Despite a Pew poll – taken before last weekend's spill – that found Americans back Keystone XL nearly three-to-one, the mess in Arkansas may shift the political debate, Mr. Burton said. He said he expects anti-Keystone forces will eventually prevail. The poll showed broad backing for Keystone – strongest among Republicans but with clear majorities among men and women, young and old. Only among self-described liberals on the left of the Democratic Party did a majority oppose Keystone.

Meanwhile, it emerged that Exxon Mobil had reversed the flow in the aging pipeline a few years ago. Pegasus is now used to ship thick, oil-sands crude south to Texas from Illinois. Originally the pipeline moved lighter oil north from the Gulf to the Midwest.

Exxon Mobil was ordered, by the U.S. pipeline safety agency, not to attempt to restart the ruptured Pegasus line, which was sending about 90,000 barrels a day – roughly one-tenth the capacity of the proposed Keystone XL line – when it failed.

"Continued operation of the Pegasus pipeline without corrective measures would be hazardous to life, property, and the environment," Jeffrey Wiese, associate administrator of the U.S. Department of Transportation Pipeline and Hazardous Materials Safety Administration, said in a written order issued Wednesday.

Exxon Mobil's decision to reverse the Pegasus flow, pumping much thicker and – some claim – far more corrosive crude oil at higher pressures, is expected to get close scrutiny from federal investigators.

In Mayflower, the messy, laborious, cleanup continued. At least 12,000 barrels – roughly equivalent to 15 rail tank car loads – of oil and contaminated water have already been recovered, although the amount of oil that actually spewed form the ruptured line may be less than half of that amount. Still, a break in a pipeline of Keystone's capacity would leak up to 570 barrels a minute.

Exxon Mobile's chief executive officer Rex Tillerson said he didn't know why the Pegasus line ruptured, but added: "I'm proud of the response and I'm really proud of the co-ordination we've had with the local authorities." In an interview with FuelFix, he said the Exxon Mobile's response has limited the damage.

At least the Arkansas spill has sharpened the already nasty Keystone debate.

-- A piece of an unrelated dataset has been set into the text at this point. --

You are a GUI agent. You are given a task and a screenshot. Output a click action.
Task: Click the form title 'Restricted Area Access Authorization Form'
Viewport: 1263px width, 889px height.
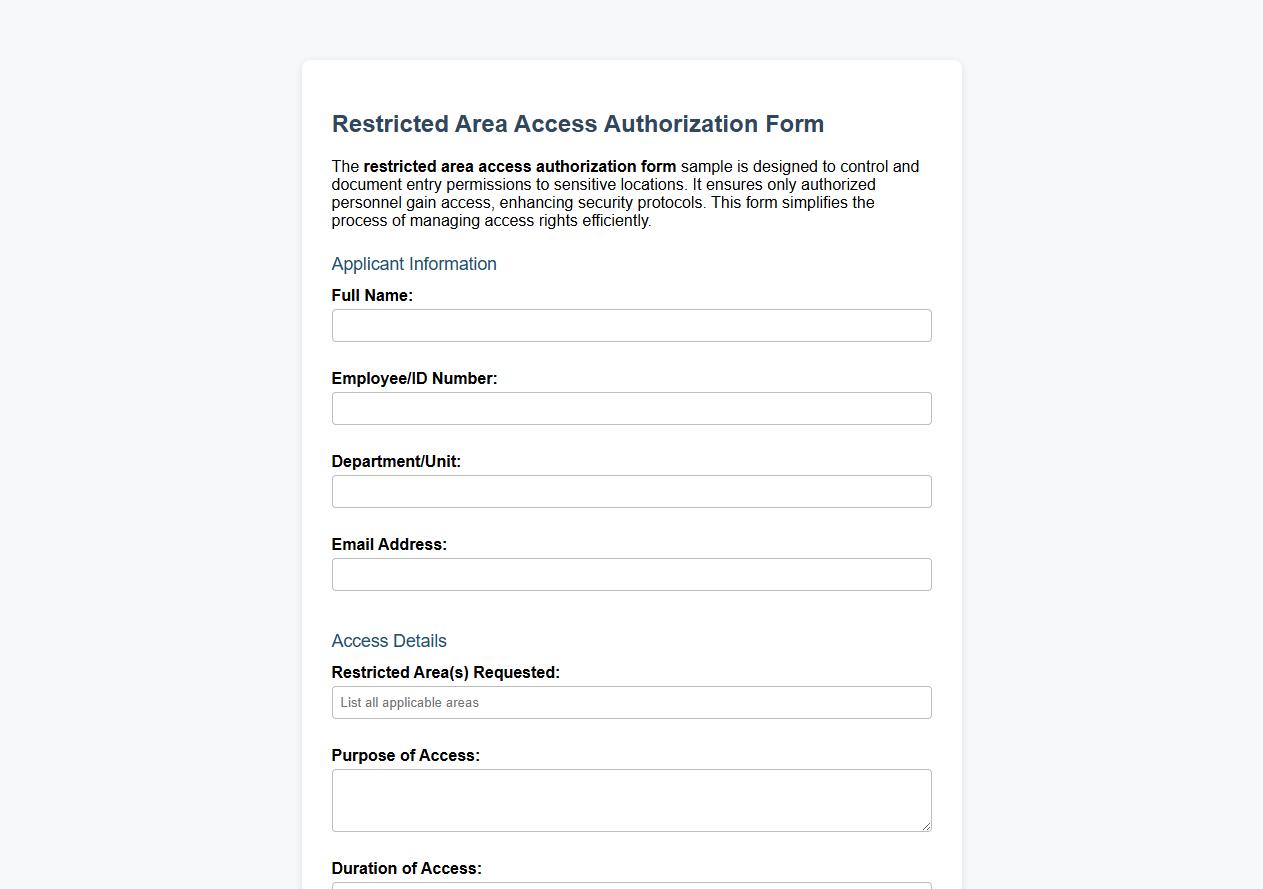click(x=577, y=124)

"If Americans needed a reminder of the serious environmental risks posed by the proposed Keystone XL pipeline, they got it last week with the oil spill in Mayflower," the Baltimore Sun said yesterday in an editorial urging the President to reject the Canadian pipeline. And it raised a little-considered argument that giving Alberta's oil sands crude a valuable route to tidewater ports would end the current big discounts that are clipping more than nickel a litre off gasoline prices for motorists in the U.S. Midwest.

"The lack of a Keystone XL pipeline today has helped create a glut of oil in North America that's benefited much of the middle of the country," The Sun said. "Images of Arkansas waterfowl covered in thick crude may not pull at the heartstrings of pro-Keystone members of Congress, but the practical implications of enabling Canada to sell its oil to other countries and worsening climate change ought to get everyone's attention."